A decisão acompanha o entendimento da Procuradoria-Geral da República (PGR), que concluiu não haver elementos suficientes para o oferecimento de denúncia.
Na decisão, Moraes afirmou: “Tendo o Ministério Público requerido o arquivamento no prazo legal (…), acolho a manifestação da Procuradoria-Geral da República e defiro o arquivamento desta investigação.”
A Polícia Federal havia apontado indícios da prática do crime de incitação, previsto no artigo 286 do Código Penal. As investigações analisavam publicações feitas pelos parlamentares relacionadas aos atos que resultaram na depredação das sedes dos Três Poderes, em Brasília.

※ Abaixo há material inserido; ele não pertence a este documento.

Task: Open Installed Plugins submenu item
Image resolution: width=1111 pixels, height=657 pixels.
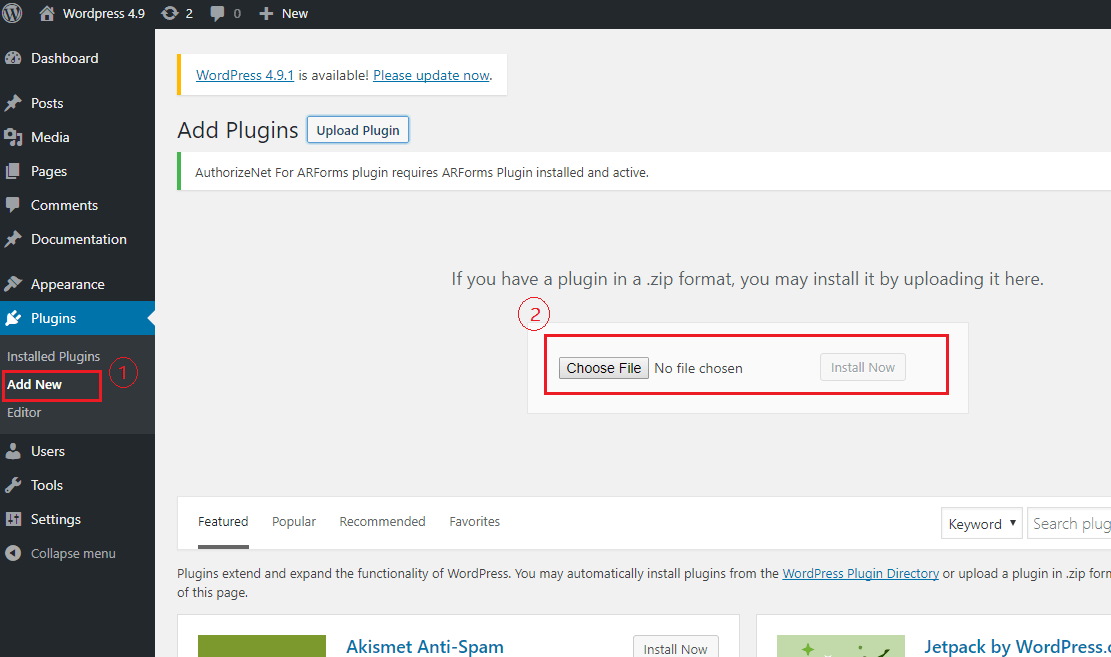Action: (x=53, y=356)
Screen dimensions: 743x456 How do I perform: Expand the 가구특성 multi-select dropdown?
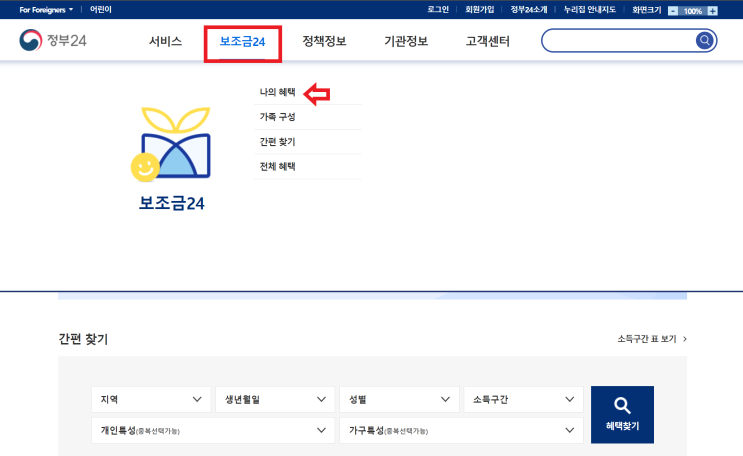(461, 430)
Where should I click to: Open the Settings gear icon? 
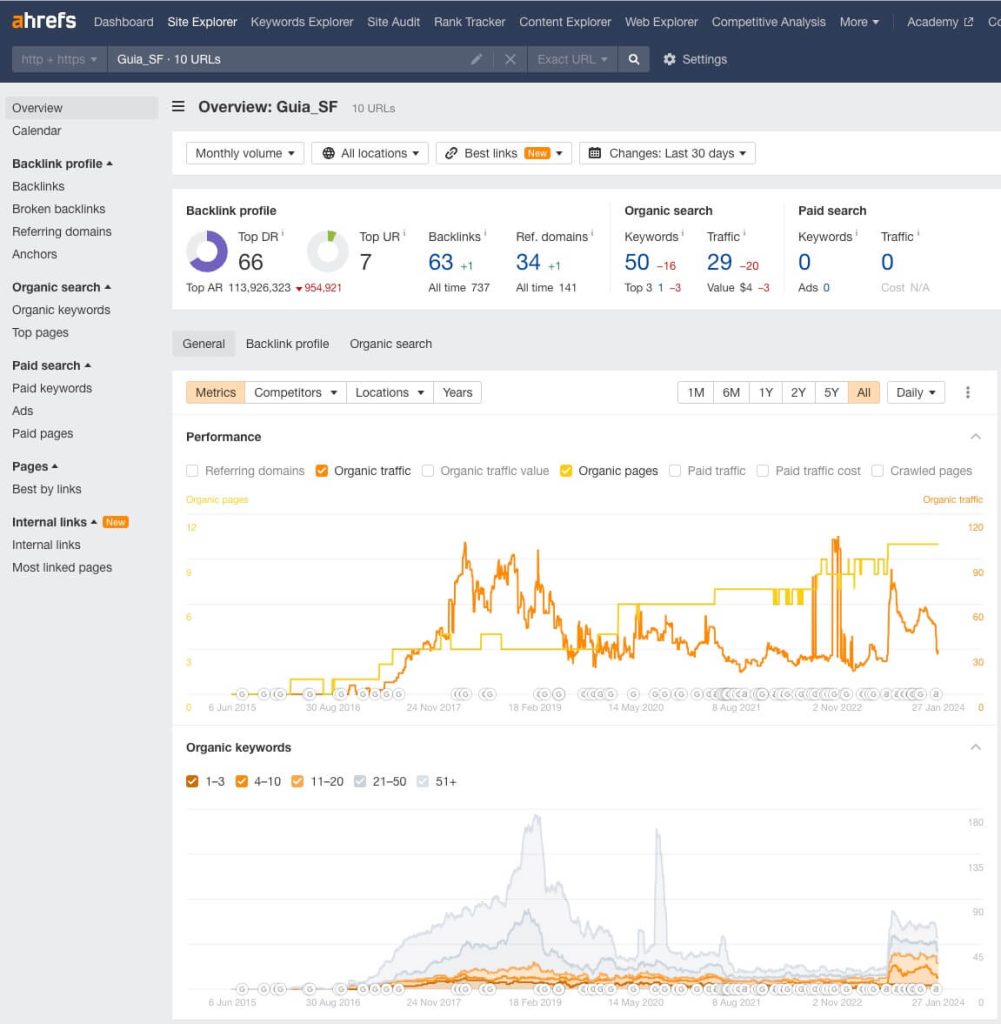pyautogui.click(x=670, y=59)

Durante os ataques, Sílvia Waiãpi publicou: “Povo toma a Esplanada dos Ministérios nesse domingo! Tomada de poder pelo povo brasileiro insatisfeito com o governo vermelho.”
Já André Fernandes divulgou, na sexta-feira anterior aos atos, uma convocação para uma manifestação: “Neste fim de semana, acontecerá, na Praça dos Três Poderes, o primeiro ato contra o governo Lula. Estaremos lá!”. Posteriormente, também publicou uma imagem do armário utilizado para guardar a capa do ministro Alexandre de Moraes com a legenda: “Quem rir vai preso”.

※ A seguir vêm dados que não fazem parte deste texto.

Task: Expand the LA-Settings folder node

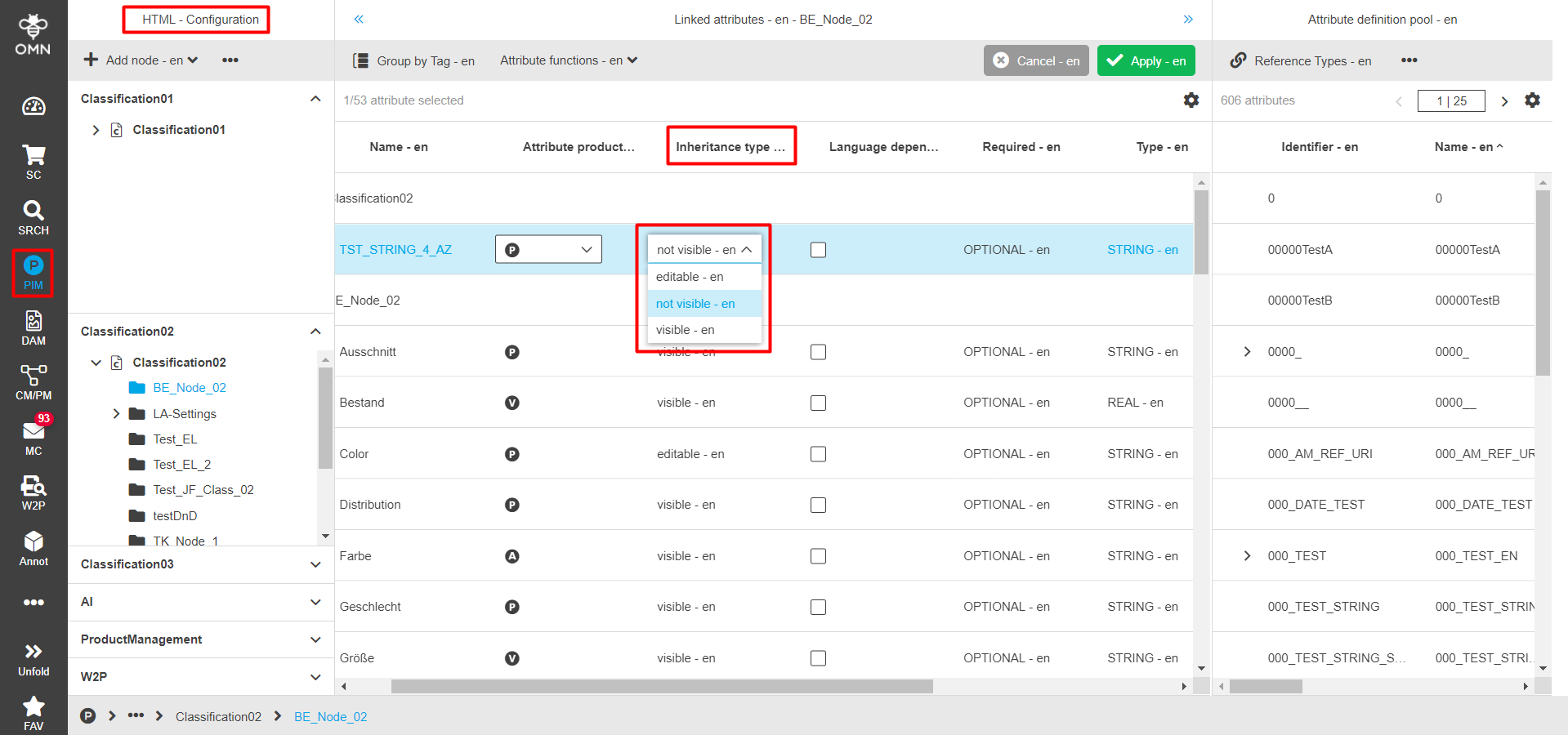Action: coord(116,414)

Segundo a Polícia Federal, André Fernandes teria dado publicidade aos atos e demonstrado sua intenção ao convocar o protesto dias antes das invasões.
A Procuradoria-Geral da República, no entanto, entendeu que as postagens faziam referência genérica a uma manifestação contra o governo, sem incentivar a prática de crimes ou demonstrar capacidade de influenciar os responsáveis pelas invasões.
No caso de Sílvia Waiãpi, a PGR também destacou que o vídeo compartilhado não foi produzido por ela e apenas reproduzia um conteúdo que já circulava nas redes sociais quando os ataques já haviam ocorrido.